Douglas L. Sondak1, Erik Brisson1 and Daniel J. Dorney2

1 Scientific Computing and Visualization, Boston University, Boston, MA, USA
2 NASA Marshall Space Flight Center, Huntsville, AL, USA



The actual domain in the simulation contained one vane and two rotor blades. In this figure, the domain has been duplicated in the circumferential (periodic) direction for clarity. Each passage is modeled with an overset H-grid (red) and O-grid (peach). Flow is from left to right. The rotor blades (downstream blade row) move with respect to the vanes, and the flowpath is stationary downstream of the rotor.

The availability of large, fast computers has greatly increased the scale and complexity of scientific computation. The amount of data generated by these simulations has also grown, and deducing physical structures from the results can be a daunting task. Individuals in different physical locations often collaborate on largescale simulations, and the results are frequently of interest to other individuals who were not involved with the original computations. A distributed computing environment is an ideal venue to allow collaborators to participate in the interrogation of the results.

Interactive Particle Tracking

One technique for visualizing velocity fields is to render the path, or “streakline” of a particle released at a specified point. Important flow features such as separated flow regions and vortices are then readily apparent. The turbine flow demo allows a user to pick points anywhere within the simulation domain and see the resulting streaklines. This consists of a visualization component running on a graphics workstation and driving the Boston University Deep Vision Display Wall, a navigation/picking client running on a Windows PC, and a streakline generator program running on a highperformance parallel system.


Here, the domain has been replicated in the circumferential direction to illustrate the actual geometry. A “rake” of particles has been introduced at the inlet boundary near the hub, above the flowpath boundary layer. The red region is an isosurface of temperature. The streaklines are colored by pressure, with the pressure decreasing as the turbine extracts energy from the flow. Streakline paths are shown in the relative reference frame. Since the rotor blades (on right side) are rotating, the streaklines exhibit a kink upstream and downstream of the rotor blades as the reference frame changes.

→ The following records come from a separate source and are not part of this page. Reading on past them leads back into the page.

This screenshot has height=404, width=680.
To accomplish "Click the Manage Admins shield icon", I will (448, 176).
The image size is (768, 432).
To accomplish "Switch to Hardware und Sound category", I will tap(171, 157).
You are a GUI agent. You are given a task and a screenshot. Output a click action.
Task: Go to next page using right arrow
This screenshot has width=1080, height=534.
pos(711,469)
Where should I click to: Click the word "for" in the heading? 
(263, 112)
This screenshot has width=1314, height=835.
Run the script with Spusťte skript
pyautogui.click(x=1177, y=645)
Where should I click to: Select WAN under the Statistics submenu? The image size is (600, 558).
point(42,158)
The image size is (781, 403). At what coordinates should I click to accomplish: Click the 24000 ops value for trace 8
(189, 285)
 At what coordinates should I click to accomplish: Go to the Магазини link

The streakline generator initially reads in a precomputed solution completely defining the flow within the turbine. The user picks points within the computational domain displayed on the Wall, using a wireless Gyromouse. These points are sent to the streakline generation program, which integrates them over a sequence of time steps. For each time step, the current positions for all streaklines are sent back to the visualization application. This demo is built on top of SCV’s Distributed Applications Framework For Immersive Environments (DAFFIE) system.

Application to Turbine Flow Field

This system has been applied to a 3-D simulation of flow and heat transfer in a turbine stage. Turbine flow fields contain a wide array of phenomena of importance to designers. The flow at the hub of each blade rolls up into a characteristic “horseshoe vortex,” which is convected through the passages. There is clearance at the tip of rotating blades, and this generates a “tip vortex,” which also convects through the domain. Blade surfaces may contain regions of separated flow, particularly at the hub and tip regions of the airfoils. Wakes from airfoils are shed in the form of vortex streets, and these wakes interact with other airfoils in downstream blade rows. The interactive particle-seeding technique is an excellent way to determine the locations of these features.